Wednesday, November 7, 2012

100% Accurate Prediction Map, But a Word on Probabilities

Above is the predicted outcome map calculated the night before the election and the results map from Politico. This demonstrates that the polls were generally quite accurate and the states for which Obama won the most simulations in my model, he won overall. Even FL, where my model indicated the race was closest with purple (a true toss-up), remains the closest state, and has not yet been called. My model gave Obama a 46% win probability in FL and based on the current count, Obama looks to be slightly ahead in this veritable coin flip.

In my estimation, my model fell short in the area of probabilities. This is because there were 8 states whose odds favored Obama but were between 3:2 and 3:1 (i.e. 60% - 75% probability of victory). Obama won all of them. Based on the binomial coefficient, even if Obama was favored with a 75% probability in 8 states, the likelihood he would win all 8 is only 10%. In fact, even if Obama were the 90% favorite in each state, he would only be expected to win all of them 43% of the time.

The key is that these estimates of probability--and those used to calculate Obama's win probability in my forecast--assume independence. It may be the case that such an assumption is unfair. By this I mean that
situations in which many close states are won/lost may happen more than would be expected if they were simply a series of independent coin-flips. In such cases, there may be some underlying momentum to a candidate, which will make it far more likely that he will win a state despite a relatively small margin.

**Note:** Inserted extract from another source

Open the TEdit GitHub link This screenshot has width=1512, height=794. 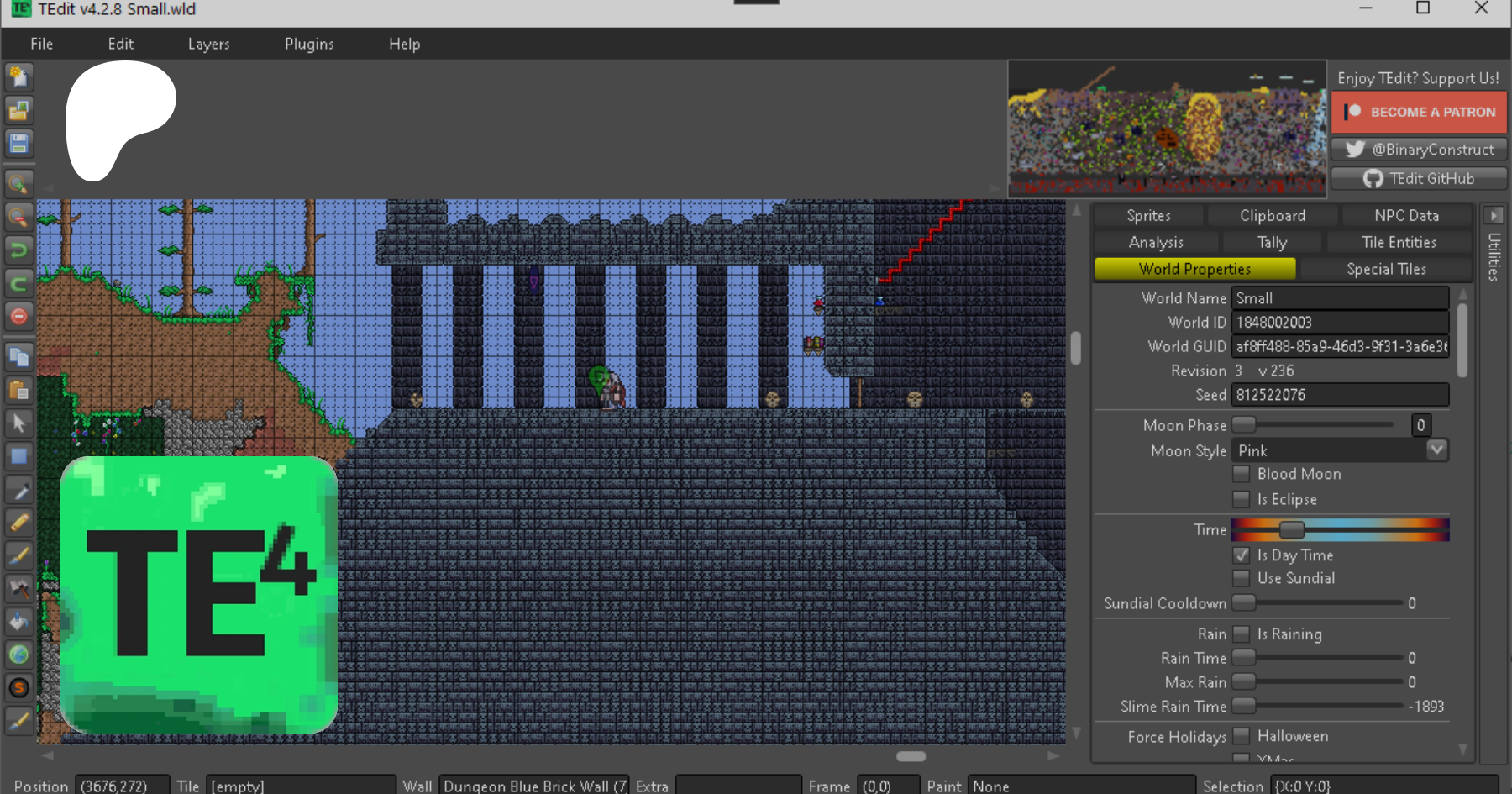coord(1419,178)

Alternatively, the margin itself could be adjusted according to daily tracking figures, as I believe Nate Silver does on 538. Except for the critical state of OH where Obama underperformed the latest polling averages by about 1 point, he generally exceeded polling expectations, as in states like PA, VA, FL, CO, and IA.

Future versions of my model may incorporate a momentum factor, based perhaps on clear trends from daily tracking polls or some other potential factor, that adjust the slope of the function relating polling margin to win probability in such circumstances. Alternatively, my simulations could simply have a bias built in to make running the table more likely, i.e. in a given simulated election for which a candidate won several close states,  winning others could be favored. My problem with this approach is it is not at all clear to me how much of a bias should be built in. Perhaps studying previous elections can give a clue, but we are dealing with a pretty small n. Of course it could be that what we saw last night is unique to Obama (e.g. the particular ground game and get-out-the vote effort) and may not generalize to other elections. In other words, making such adjustments to the model may actually worsen predictions in the future and this was really just a 10% event by a 10% candidate. Maybe, but I wouldn't bet on it.

I guess I have four years to think about other ways to improve things. As I have mentioned before, the idea of using a simple model that works is far more appealing than using one that has a great deal of complexity, even if the complexity makes the model appear more realistic. In the 2008 election my model was both so simple and so accurate that I felt that additional complexity was not warranted. This election was far closer, however, and it may be that in close elections such added complexity proves justifiable.